##### SUPPLIED PASSAGE
All rights reserved.

Tales from the Cubs Dugout
by Pete Cava

Sports Publishing, Inc, 2000 | Buy the book

« 1|2|3|4|5|6|7| »


ANDRE DAWSON

Anyone who saw a game at Wrigley Field between 1987 and 1992 remembers the drill: The Hawk trots to his outfield post. Fans in the right field bleachers stand and bow. They add a "salaam" motion, with right arms outstretched.

Andre "Hawk" Dawson, the Cubs right fielder from 1987 to 1992, was one of the most beloved players in Chicago history. How he came to play in Chicago goes back to his high school days.


As a prep in Miami, Dawson played defensive back on the school football team. While trying to make an interception, Dawson suffered a knee injury that would bother him throughout his athletic career.

He came to the major leagues with the Expos, and Dawson won the 1977 N.L. Rookie of the Year Award. He enjoyed an outstanding 10-year run in Montreal.


Years of play on Olympic Stadium's synthetic turf caused his leg to ache, however, and by 1984 Dawson was taking pain pills. When he got out of bed on mornings after a game, Dawson had to hobble into the shower and run hot water on his legs in order to move around.
##########
##### INFORMATION SHOWN
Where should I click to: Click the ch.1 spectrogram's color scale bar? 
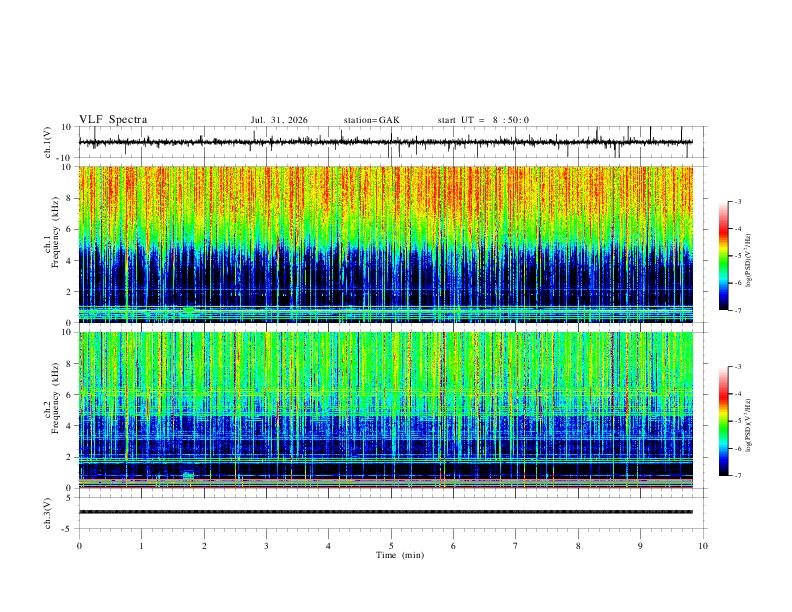724,256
##########
_EXERCISE GOAL_: Name every city mentioned in the Andre Dawson excerpt.

_RESPONSE TO THIS TASK_: Chicago, Miami, Montreal